The Talos Principle gives you the role of a sentient artificial intelligence placed within a simulation of humanity.Excellent puzzles and very convinient story.You are tasked tasked with solving a series of increasingly complex puzzles woven into a metaphysical parable about intelligence and meaning in an inevitably doomed world.
Sense of isolation is pretty much what follows you through the game.The nature of humanity wrapped in an excellent first-person puzzle game.
But in this game you’re not even human to begin with.
You awaken in a Grecian garden with no memory of what came before, armed with only the sophisticated communication skills that an adult might possess.Sometimes the details of the world around you turn blurry and fuzzy, as if the world itself is glitching, so it’s not hard to figure out you’re inside some kind of computer simulation.Your form is robotic in nature, so you immediately deduce that you’re not a biological human being.
You will stumble during your exploration, on various lasser barriers. Levels typically involve finding your way from one point to the next while bypassing the obstacles along the way. The most basic of these is the barrier of light, which you can dissipate by pressing a switch, aligning a colored beam of light into a matching hole, or disrupting it by using a special jammer you sometimes find nearby. Other obstacles, like mines, machine guns, or even the level itself, require similar strategies, but also involve timing and light reflexes. One element remains consistent: most puzzles task you with bypassing whatever is in your way through logic, often to the point where the game becomes a door-holding simulator. It’s not uncommon to hold a barrier open from both sides so that you can get the tools you need to progress further.
Some of the details of the world around you sometimes turn blurry and fuzzy, as if the world itself is glitching.
When you’re not busy whittling away at the main task at hand, you’re free to explore the strange simulation. Aside from the forbidden tower, you’re free to wander within the bounds of each area. You won’t find much of interest aside from scenery, but you run into strange terminals scattered throughout the place. Each screen you find houses several pieces of information, some of which seem laughably irrelevant. Sometimes you find clues as to the nature of the place you find yourself, but sometimes you come across a history of the myth of Osiris or a set of lyrics to an insipid modern-day pop song. But they are all musings trying to define what it means to be human.
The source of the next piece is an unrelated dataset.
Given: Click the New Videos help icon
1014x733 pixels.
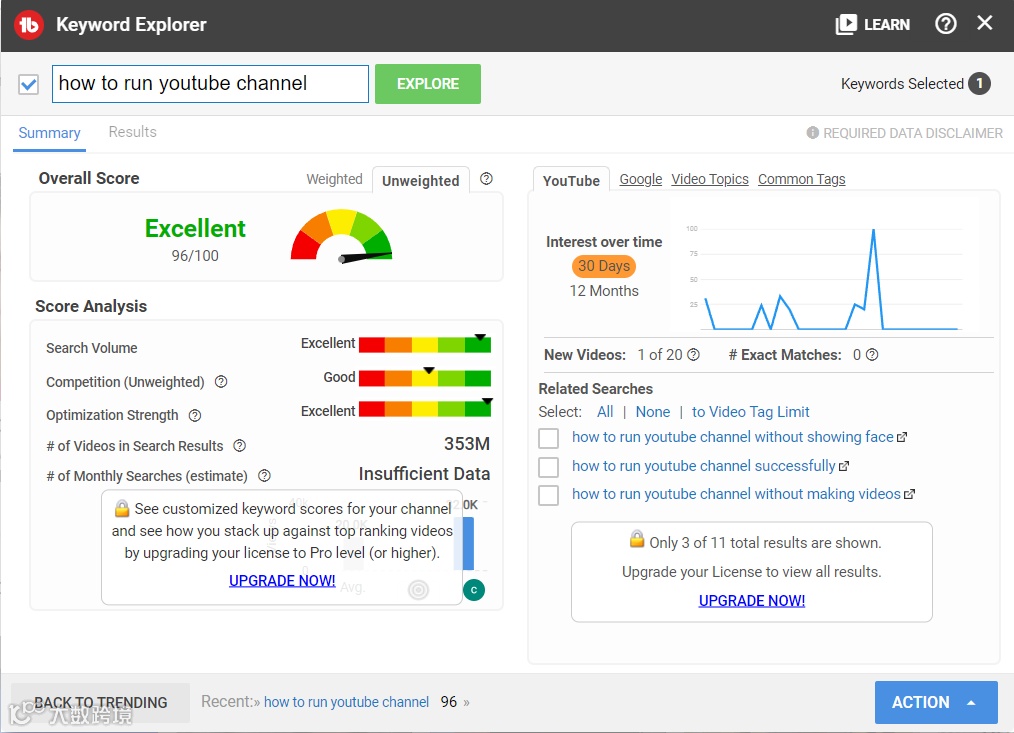Looking at the screenshot, I should [693, 355].
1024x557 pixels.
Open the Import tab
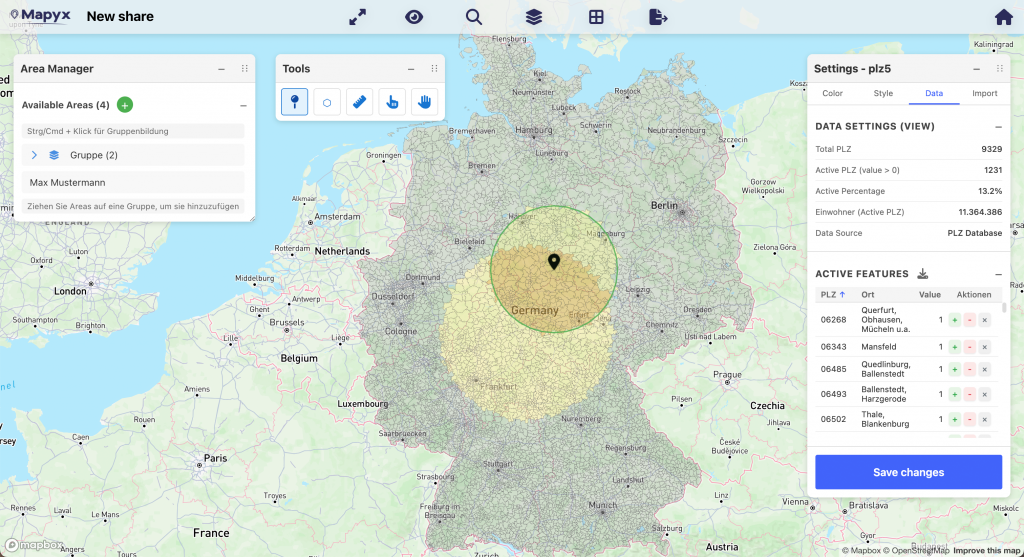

After hunting down every last bit of information that the world has to offer, you don’t come to any neat conclusions, but quite the opposite. Most of the knowledge that you accrue during your lengthy journey is quite contradictory. Clearly, humanity hasn’t figured itself out yet. But you trudge on anyway, gathering tetrominoes as you use the knowledge of the past to build a future for yourself. The hints that the QR codes give build on your past experiences to help you solve the harder puzzles. The vast repository of knowledge at your fingertips help you form ideas about humanity and morality, which you arm yourself with when talking to that smug assistant. Every idea, every thought you come across, helps shape your belief system, ultimately informing whether you accept eternal life, ascend the tower, or stay behind and help the next generation reach new metaphorical heights. Your success is truly built from the whole of everyone’s past triumphs and failures.
The Talos Principle is an incredible piece of art,packed with a lot of philosophy and history content.But all of that is almost beside the point in the face of the game’s thematic ambitions.It serves as a fantastic representation of the human condition, complete with curiosity, speculation, wonder, fear, and a yearning to know the unknowable. But most importantly, it nails the role that isolation plays in the human condition.
Deffinitely worth of playing and enjoying in this beautifuly story driven game.Which has character and remearkably presenting it.